> [Page extract]:

## begin

The business sector underpins the world’s economy. By some estimates, it makes up 72% of the OECD’s total GDP.
Businesses can be categorized in two main ways, based on what type of market they serve.
- Business-to-business (B2C): Businesses that sell goods or services directly to consumers.
- Business-to-business (B2B): Businesses that sell to other businesses.
The B2B eCommerce market is predicted to grow between 19.7% before 2030. This is all made possible by B2B payments.
But what exactly are B2B payments? Is it an easily defined category? How does it differ from B2C payments?
Let’s take a closer look at these questions and more.
B2B payments definition
Business-to-business (B2B) payments are transactions for funding exchanges of goods or services directly between businesses.
They take place within and across all industries. They often involve wholesalers, manufacturers, retailers and service providers, small businesses, and enterprises.
And they use multiple payment methods and payment cycles
In short, B2B payments aren’t a single category. Despite this, ‘B2B payments‘ is still a useful phrase. This is because there are certain features that B2B payments tend to have in common, especially in comparison to B2C payments.
How do B2B payments work?
The B2B payments process technically begins when invoices are issued and processed.
Payments are often completed using checks or bank transfers, including via automated clearing house, which can take a few days to clear.
Collections of these payments are relatively slow (though there are B2B collections best practices businesses can follow).
Firstly, late invoice payments are common. In the UK, for example, the average SME is chasing after five outstanding invoices at any given time, which amounts to a value of GBP £8,500.
Secondly, buyers typically need to offer net terms or financing options (see below, ‘B2B financing’) in order to gain sales.
Directly offering financing effectively amounts to sellers giving buyers interest-free loans in exchange for risk, additional administrative costs, and a negative impact on their own cash flow.
Sellers can overcome this in one of two ways: by taking out a business loan/financing for themselves or working with a third party to offer customers financing.
B2B payments with a provider
Using a third-party B2B payment solution gives businesses lower admin costs, reduces risk, and helps with B2B credit management (including by increasing cash flow).
It also enables businesses to improve their payment options by offering payment processing and financing capabilities.
Providers may charge setup and transaction fees. But these costs should be outweighed by the increased sales and order volumes that usually follow.
Specialist B2B providers also offer experience and expertise around best practices and the business payments and financing landscapes more broadly.

## end

> [Provided data]:
## begin

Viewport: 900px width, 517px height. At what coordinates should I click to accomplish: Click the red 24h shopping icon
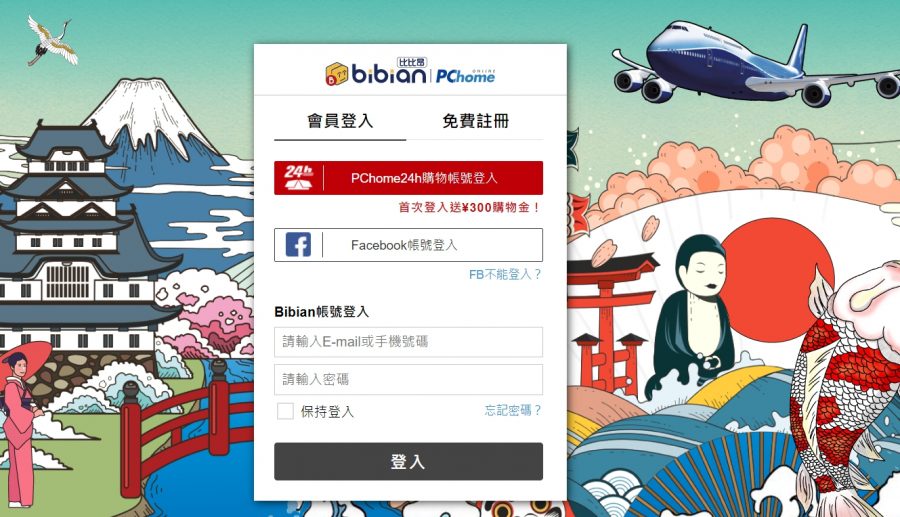(298, 178)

## end

> [Set exercise]:
According to the B2B payments page, how many outstanding invoices is the average SME in the UK chasing at any given time? The lines have no connection to the B2B payments page.

> [Solution to this exercise]:
Five.